To advance its boatbuilding expertise, the country is constructing a dedicated yachtbuilding precinct as part of the Kaohsiung Port City Reconstruction project. Ray Tsai, technical director of Simutech Solution Corp.(Taipei, Taiwan), a Dassault Systèmes (Waltham, Mass.) partner and an expert in the latter’s SIMULIA application, says that despite the island’s standing in the motoryacht market, its yachtbuilders lacked expertise in CAD/CAE and composite layup optimization, particularly for carbon fiber composites. 
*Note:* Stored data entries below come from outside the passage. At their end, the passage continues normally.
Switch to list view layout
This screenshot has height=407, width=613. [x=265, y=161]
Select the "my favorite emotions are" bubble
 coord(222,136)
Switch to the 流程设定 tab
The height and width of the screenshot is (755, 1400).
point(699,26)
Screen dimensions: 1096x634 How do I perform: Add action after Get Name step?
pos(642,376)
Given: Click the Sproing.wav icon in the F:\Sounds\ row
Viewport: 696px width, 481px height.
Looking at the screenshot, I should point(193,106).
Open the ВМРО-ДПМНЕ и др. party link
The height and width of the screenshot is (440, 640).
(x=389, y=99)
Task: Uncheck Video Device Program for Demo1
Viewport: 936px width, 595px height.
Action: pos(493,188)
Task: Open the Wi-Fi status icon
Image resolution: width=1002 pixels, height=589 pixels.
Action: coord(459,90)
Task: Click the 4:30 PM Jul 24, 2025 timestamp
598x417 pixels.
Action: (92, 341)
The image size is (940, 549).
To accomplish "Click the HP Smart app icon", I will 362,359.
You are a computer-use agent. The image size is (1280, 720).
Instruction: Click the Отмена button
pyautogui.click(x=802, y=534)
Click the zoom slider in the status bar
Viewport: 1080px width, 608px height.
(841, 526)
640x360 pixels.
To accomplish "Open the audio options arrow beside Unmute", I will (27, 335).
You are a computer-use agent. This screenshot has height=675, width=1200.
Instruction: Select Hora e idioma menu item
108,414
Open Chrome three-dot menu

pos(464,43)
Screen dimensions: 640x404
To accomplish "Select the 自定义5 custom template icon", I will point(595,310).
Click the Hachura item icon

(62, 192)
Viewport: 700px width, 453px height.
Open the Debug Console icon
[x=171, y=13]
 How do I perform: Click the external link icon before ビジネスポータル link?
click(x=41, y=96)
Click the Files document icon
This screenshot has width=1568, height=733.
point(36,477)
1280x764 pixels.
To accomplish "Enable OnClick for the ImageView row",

“Many yacht companies weren’t familiar with computer tools and traditionally outsourced the upfront design to foreign partners,” says Tsai. Together with colleagues Rey-Yie Fong of Tiny Machine and Mechanics Laboratory (TiMMeL, National Taiwan University), and Chia-Chuan O and Yu-Chieh Lin, both deputy engineers with the Ship and Ocean Industries R&D Center, also in Taipei, Tsai developed a demonstration modeling exercise to show builders that SIMULIA enables design iterations far earlier in the development cycle and traces problems during every stage of the pre-production process. “We wanted to help them move iterating cycles from the manufacturing stage to the design stage so that the performance criteria could be evaluated earlier, when it costs much less to modify,” he explains.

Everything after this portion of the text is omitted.